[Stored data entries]
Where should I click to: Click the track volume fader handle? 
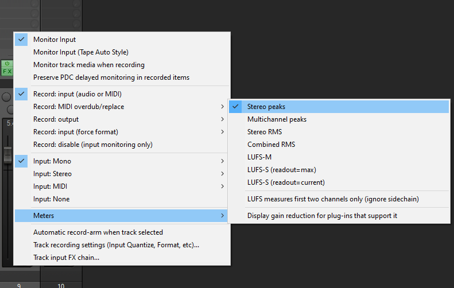click(x=7, y=154)
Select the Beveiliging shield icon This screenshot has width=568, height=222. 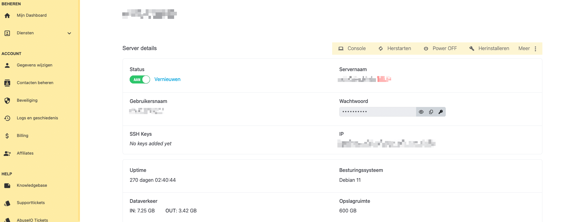point(7,100)
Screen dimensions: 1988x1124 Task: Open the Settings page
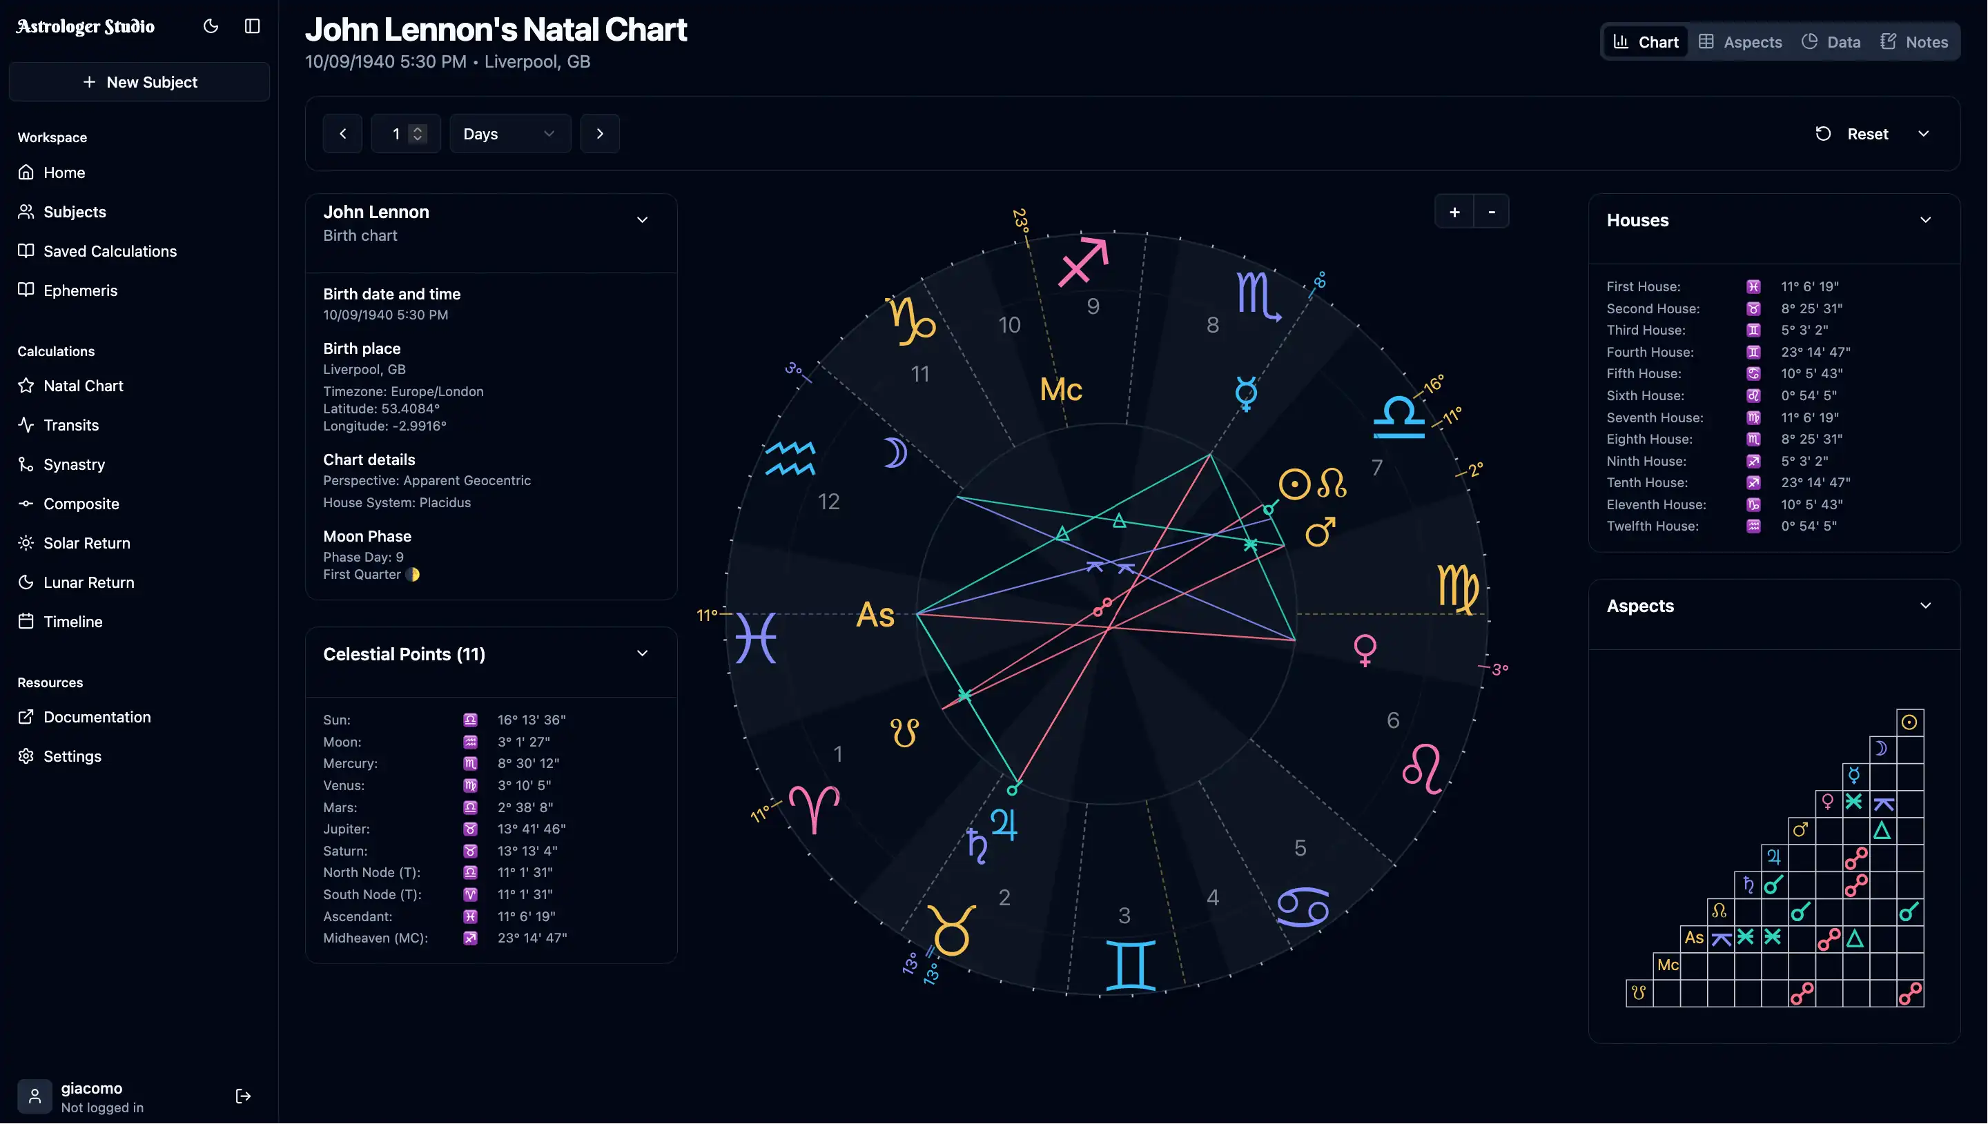tap(73, 756)
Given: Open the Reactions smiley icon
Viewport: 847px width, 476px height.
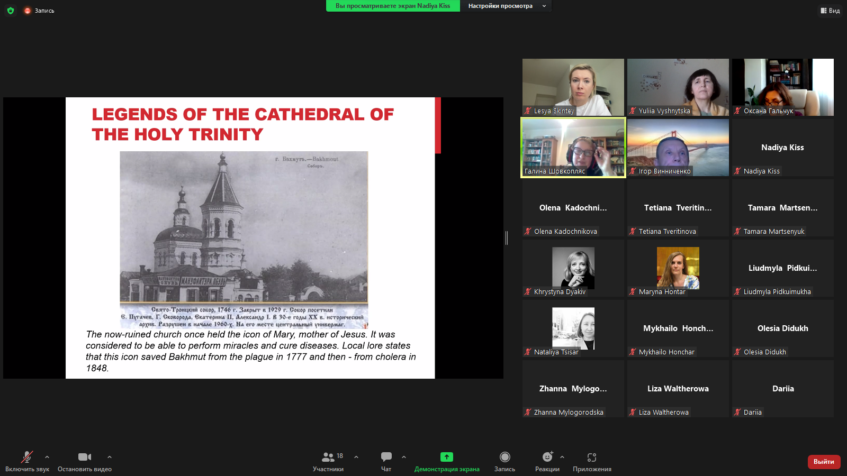Looking at the screenshot, I should coord(547,457).
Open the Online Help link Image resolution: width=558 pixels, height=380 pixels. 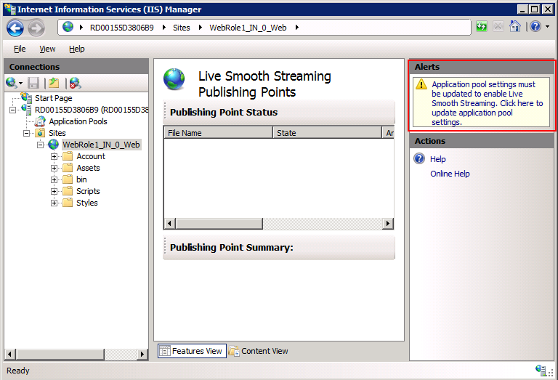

# Task directions
Nothing but the lines from the one containing "Viewport: 847px width, 476px height." through the final line of the records, both included and copied exactly, should appear in the answer; pictures stay out.

# Task answer
Viewport: 847px width, 476px height.
Looking at the screenshot, I should coord(547,457).
Open the Online Help link Image resolution: width=558 pixels, height=380 pixels. 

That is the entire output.